DiscussionMost drug discovery programs employ immortalized cells, recombinantly engineered, to express a defined molecular target. However, numerous programs now use primary cells, which retain many functions seen in vivo, as well as endogenously expressing the target of interest. Stem cells, of either embryonic or adult origin, as well as those derived from differentiated cells, are now also finding a place in drug discovery. Such cells expand the utility of authentic human cells as screening tools by providing cells derived directly from patients.
Nonetheless, the use of phenotypically relevant cells (including primary cells and stem cells) is not without technical difficulties, particularly when their envisioned use lies in high-throughput screening (HTS) protocols.

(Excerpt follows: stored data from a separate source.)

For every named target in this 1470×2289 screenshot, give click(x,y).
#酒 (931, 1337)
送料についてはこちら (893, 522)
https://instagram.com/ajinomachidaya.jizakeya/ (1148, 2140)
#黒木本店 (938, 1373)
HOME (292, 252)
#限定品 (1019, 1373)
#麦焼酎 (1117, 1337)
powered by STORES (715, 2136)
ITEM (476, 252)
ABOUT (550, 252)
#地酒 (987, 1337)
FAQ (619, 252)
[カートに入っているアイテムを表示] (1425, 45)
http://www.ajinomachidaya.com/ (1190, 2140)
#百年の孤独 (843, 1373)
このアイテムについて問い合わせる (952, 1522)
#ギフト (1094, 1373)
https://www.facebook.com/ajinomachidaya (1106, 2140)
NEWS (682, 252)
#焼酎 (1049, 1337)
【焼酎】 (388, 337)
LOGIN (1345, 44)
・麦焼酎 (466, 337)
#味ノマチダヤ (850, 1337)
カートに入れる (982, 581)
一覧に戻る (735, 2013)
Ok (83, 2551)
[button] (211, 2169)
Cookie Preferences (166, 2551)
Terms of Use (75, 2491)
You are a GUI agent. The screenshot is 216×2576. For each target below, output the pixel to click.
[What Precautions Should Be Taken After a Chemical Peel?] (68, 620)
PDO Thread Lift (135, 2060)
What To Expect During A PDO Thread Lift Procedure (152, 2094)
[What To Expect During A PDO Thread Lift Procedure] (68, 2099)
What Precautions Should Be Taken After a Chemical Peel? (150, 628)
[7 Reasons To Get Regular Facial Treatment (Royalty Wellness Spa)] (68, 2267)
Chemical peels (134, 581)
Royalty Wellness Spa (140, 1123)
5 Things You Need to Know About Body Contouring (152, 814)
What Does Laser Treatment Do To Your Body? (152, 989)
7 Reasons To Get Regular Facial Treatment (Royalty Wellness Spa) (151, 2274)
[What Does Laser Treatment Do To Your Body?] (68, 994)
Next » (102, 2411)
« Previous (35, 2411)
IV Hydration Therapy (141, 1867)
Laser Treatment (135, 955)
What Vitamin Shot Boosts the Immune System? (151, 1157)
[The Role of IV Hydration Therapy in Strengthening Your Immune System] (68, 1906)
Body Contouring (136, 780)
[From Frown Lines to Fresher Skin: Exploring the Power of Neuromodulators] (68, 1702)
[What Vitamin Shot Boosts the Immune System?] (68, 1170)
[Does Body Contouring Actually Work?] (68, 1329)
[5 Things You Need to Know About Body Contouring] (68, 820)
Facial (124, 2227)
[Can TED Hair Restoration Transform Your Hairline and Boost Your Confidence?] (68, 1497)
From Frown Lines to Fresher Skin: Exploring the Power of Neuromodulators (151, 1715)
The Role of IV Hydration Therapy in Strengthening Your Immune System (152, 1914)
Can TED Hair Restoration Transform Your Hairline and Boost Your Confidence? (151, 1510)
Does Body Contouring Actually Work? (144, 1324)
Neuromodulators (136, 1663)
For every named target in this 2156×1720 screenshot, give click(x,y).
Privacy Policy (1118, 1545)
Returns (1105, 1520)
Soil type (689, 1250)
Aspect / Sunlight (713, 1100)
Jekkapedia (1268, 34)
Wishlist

The limited availability of homogeneous primary or stem cell populations mandates that novel technologies be developed to accelerate their growth as well as mimic their endogenous phenotype, thereby reflecting the drug pharmacology in vivo.
This presentation describes several technologies now available from Corning Life Sciences to facilitate primary and stem cell use in drug screening and optimization. These include novel surfaces and coatings for primary and stem cell growth, as well as optimized vessels and microtiter plates for cell culture (including spheroids). We will also discuss novel technologies to assess compound metabolic liability using primary hepatocytes and immortalized cells expressing key transporter proteins.